In New York, Andrew Cuomo’s vaccine distribution was so messy and incompetent that nine of his top state public health officials resigned in protest of the failure.

Meanwhile in Florida, Ron DeSantis’s regulation-adverse administration did a remarkable job at vaccine distribution.

Now, the hot topic is ‘vaccine passports.’ Some states want to mandate residents carry vaccine passports that allow them access to travel, events, government facilities, and various forms of commerce. Others see a vaccine passport as an infringement on privacy and liberty. You can guess which is which.

In a March article by Market Watch, the author makes an interesting case study of South Dakota verses Connecticut.

“Both rank among the 10 worst states for COVID-19 death rates,” the author writes. “Yet Connecticut Gov. Ned Lamont, a Democrat, imposed numerous statewide restrictions over the past year after an early surge in deaths, while South Dakota Gov. Kristi Noem, a Republican, issued no mandates as virus deaths soared in the fall.” Connecticut ran strict quarantine periods for out of state visitors while South Dakota ran a tourism campaign to bring in more visitors.

Those same states that had such little examination of the efficacy of their actions took equally little interest in the harm caused by other COVID-related regulatory measures. They rushed to administer their poison as their antidote. Now, predictably, we hear stories like the following:

In Riverside California, a couple who purchased a home in January of 2020 is still trying to get possession of their home. The former owner took their money and has been squatting in their house since the closing, shielding himself from eviction thanks to a state eviction moratorium.  

In New York, tenants and landlords alike anxiously await the May 1st expiration date of that state’s eviction moratorium. Millions of New York tenants are behind on significant amounts of rent payments that were halted by the state during the pandemic, and landlords have been forced to carry their properties without rental income.

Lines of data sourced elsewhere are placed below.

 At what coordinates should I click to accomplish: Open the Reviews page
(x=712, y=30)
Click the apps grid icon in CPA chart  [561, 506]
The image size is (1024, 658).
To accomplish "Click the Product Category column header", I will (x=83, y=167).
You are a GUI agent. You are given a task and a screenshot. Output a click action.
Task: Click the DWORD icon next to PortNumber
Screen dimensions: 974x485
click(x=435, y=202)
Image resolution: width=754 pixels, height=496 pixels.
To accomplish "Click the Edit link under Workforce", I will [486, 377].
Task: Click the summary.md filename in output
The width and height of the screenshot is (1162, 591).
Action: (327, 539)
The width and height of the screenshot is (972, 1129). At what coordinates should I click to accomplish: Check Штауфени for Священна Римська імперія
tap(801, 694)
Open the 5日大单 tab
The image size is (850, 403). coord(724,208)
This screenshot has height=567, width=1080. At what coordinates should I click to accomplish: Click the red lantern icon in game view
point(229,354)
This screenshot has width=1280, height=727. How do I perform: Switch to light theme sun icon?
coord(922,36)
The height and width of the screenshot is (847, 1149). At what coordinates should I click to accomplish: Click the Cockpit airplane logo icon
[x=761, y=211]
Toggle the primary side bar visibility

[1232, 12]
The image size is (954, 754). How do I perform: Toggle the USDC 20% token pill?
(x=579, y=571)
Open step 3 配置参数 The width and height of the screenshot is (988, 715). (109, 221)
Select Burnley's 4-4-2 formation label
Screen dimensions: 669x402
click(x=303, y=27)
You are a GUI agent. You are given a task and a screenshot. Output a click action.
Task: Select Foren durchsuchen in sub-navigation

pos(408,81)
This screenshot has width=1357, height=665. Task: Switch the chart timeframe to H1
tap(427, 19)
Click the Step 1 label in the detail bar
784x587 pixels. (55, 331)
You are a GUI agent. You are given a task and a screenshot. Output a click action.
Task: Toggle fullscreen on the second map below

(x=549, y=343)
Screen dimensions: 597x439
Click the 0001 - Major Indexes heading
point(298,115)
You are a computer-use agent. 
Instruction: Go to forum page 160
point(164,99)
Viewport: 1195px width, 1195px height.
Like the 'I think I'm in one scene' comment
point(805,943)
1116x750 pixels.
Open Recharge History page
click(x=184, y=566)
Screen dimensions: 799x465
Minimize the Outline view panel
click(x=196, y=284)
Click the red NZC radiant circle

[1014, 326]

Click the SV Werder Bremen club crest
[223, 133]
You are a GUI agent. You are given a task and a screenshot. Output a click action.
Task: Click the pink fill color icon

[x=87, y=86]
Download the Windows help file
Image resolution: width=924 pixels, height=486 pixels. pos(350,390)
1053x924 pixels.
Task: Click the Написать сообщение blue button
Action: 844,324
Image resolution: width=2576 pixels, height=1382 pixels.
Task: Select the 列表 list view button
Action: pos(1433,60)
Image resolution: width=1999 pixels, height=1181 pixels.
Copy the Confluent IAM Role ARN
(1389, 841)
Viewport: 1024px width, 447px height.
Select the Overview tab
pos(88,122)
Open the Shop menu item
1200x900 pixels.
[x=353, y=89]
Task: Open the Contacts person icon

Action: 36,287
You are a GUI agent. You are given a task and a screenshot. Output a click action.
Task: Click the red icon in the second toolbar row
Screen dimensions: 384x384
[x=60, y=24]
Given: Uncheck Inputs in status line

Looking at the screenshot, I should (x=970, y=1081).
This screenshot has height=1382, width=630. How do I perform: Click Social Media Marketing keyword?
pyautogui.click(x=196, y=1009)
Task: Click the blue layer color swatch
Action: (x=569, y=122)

These states are now seeing the consequences of their governance.

With exceptions, blue states are seeing a mass exodus of residents to red states. Democratic strongholds like California, New York, Michigan, and Illinois were abandoned for Republican Florida, Texas, Iowa, and Arizona. New York alone lost 126,000 residents, or about .65% of its population. So many people have left California, it may lose a House seat for the first time ever.

Neither Florida nor Texas have a state income tax. Meanwhile, the same states that are bleeding residents are piling increasingly larger tax burdens on their remaining citizens to pay for the cost of COVID regulations, just as they have done unsuccessfully for decades in their government-led approach to other issues.

For example, over-regulated L.A. has not made a dent in its homeless rates despite extraordinarily large social programs. In fact, it has gotten worse.

How many times can a mistake be tried in succession before enough is enough? Unfortunately, when the government is big enough, true accountability is scarce.

Here’s the important takeaway: big government proponents told us it was necessary to relinquish an unprecedented amount of liberty for them to safely guide us through the COVID pandemic. Their success was similar or only marginally better than states who ran a limited-government, liberty conscious approach.

For those leaving blue states for a better life in red ones, please remember the politics that caused your exodus.

Liberty is precious. Precedents are hard to break. Unquestioning acquiescence to government authority comes at great cost.

This isn’t an argument for no regulation, this is an argument for limited and examined regulation. Also, this is a plea for those elected to office to curb their gut instinct of using executive action to tackle every problem. 

Bryan Griffin is a lawyer, author, and policy analyst at the London Center for Policy Research. He advocates for the causes of freedom and limited government.

The views expressed by commentators are solely those of the authors. They do not necessarily reflect the views of this station or its management.